## Records to process
────────────────
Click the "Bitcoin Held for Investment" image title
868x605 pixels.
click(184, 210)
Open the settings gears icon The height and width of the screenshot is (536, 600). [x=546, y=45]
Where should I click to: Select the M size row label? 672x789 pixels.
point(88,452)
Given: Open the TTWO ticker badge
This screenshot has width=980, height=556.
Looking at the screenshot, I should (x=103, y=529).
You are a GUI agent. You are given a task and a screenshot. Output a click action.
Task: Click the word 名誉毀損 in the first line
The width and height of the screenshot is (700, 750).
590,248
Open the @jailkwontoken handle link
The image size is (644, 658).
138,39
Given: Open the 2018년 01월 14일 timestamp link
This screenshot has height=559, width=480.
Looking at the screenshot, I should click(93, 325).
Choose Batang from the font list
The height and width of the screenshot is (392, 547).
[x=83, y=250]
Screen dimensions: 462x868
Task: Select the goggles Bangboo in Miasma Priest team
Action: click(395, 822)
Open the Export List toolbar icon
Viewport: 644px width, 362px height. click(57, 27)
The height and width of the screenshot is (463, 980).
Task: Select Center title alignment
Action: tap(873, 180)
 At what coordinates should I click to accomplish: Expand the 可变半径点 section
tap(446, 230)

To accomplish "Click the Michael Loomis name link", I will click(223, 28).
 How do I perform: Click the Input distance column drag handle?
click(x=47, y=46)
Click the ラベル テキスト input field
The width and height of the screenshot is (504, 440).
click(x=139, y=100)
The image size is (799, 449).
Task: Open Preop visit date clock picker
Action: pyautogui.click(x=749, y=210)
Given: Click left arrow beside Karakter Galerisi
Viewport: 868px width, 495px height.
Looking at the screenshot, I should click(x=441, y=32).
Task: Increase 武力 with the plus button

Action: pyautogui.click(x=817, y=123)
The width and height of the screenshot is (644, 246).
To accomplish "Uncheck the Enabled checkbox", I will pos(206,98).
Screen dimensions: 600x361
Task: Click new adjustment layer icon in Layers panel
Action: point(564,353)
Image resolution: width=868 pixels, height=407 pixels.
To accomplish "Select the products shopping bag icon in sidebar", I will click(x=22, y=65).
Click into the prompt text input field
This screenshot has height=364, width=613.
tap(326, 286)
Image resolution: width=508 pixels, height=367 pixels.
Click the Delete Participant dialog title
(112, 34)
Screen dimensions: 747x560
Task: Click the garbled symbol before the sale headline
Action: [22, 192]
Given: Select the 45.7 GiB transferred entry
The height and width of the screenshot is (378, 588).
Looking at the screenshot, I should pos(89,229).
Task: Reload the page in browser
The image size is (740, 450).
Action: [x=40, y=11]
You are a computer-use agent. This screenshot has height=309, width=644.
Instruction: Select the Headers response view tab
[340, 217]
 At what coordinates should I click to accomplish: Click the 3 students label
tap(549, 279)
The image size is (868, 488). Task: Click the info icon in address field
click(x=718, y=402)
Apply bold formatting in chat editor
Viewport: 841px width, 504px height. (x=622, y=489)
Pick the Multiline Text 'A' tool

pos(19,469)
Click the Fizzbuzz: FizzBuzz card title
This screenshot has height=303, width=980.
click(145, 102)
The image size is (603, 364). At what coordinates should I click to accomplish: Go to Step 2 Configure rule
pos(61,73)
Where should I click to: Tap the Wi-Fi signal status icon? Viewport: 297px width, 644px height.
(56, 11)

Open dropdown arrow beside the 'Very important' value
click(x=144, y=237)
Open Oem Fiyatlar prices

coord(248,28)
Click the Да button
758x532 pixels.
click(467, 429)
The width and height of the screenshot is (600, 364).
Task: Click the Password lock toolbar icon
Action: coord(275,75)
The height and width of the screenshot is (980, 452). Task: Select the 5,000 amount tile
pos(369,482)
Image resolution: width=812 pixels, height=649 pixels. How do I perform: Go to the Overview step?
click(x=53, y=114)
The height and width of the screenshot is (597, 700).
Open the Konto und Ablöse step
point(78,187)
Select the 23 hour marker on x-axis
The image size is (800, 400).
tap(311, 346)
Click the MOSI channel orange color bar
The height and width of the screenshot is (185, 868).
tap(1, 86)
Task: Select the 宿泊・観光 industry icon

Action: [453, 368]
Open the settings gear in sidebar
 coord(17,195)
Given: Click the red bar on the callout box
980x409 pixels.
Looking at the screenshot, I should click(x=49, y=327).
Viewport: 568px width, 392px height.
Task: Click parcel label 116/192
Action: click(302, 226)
────────────────
## What you are asked to do
Send back exactly the lines from the line with "Click the Да button" through the end of the records.

## Answer section
Click the Да button
758x532 pixels.
click(467, 429)
The width and height of the screenshot is (600, 364).
Task: Click the Password lock toolbar icon
Action: coord(275,75)
The height and width of the screenshot is (980, 452). Task: Select the 5,000 amount tile
pos(369,482)
Image resolution: width=812 pixels, height=649 pixels. How do I perform: Go to the Overview step?
click(x=53, y=114)
The height and width of the screenshot is (597, 700).
Open the Konto und Ablöse step
point(78,187)
Select the 23 hour marker on x-axis
The image size is (800, 400).
tap(311, 346)
Click the MOSI channel orange color bar
The height and width of the screenshot is (185, 868).
tap(1, 86)
Task: Select the 宿泊・観光 industry icon

Action: [453, 368]
Open the settings gear in sidebar
 coord(17,195)
Given: Click the red bar on the callout box
980x409 pixels.
Looking at the screenshot, I should click(x=49, y=327).
Viewport: 568px width, 392px height.
Task: Click parcel label 116/192
Action: click(302, 226)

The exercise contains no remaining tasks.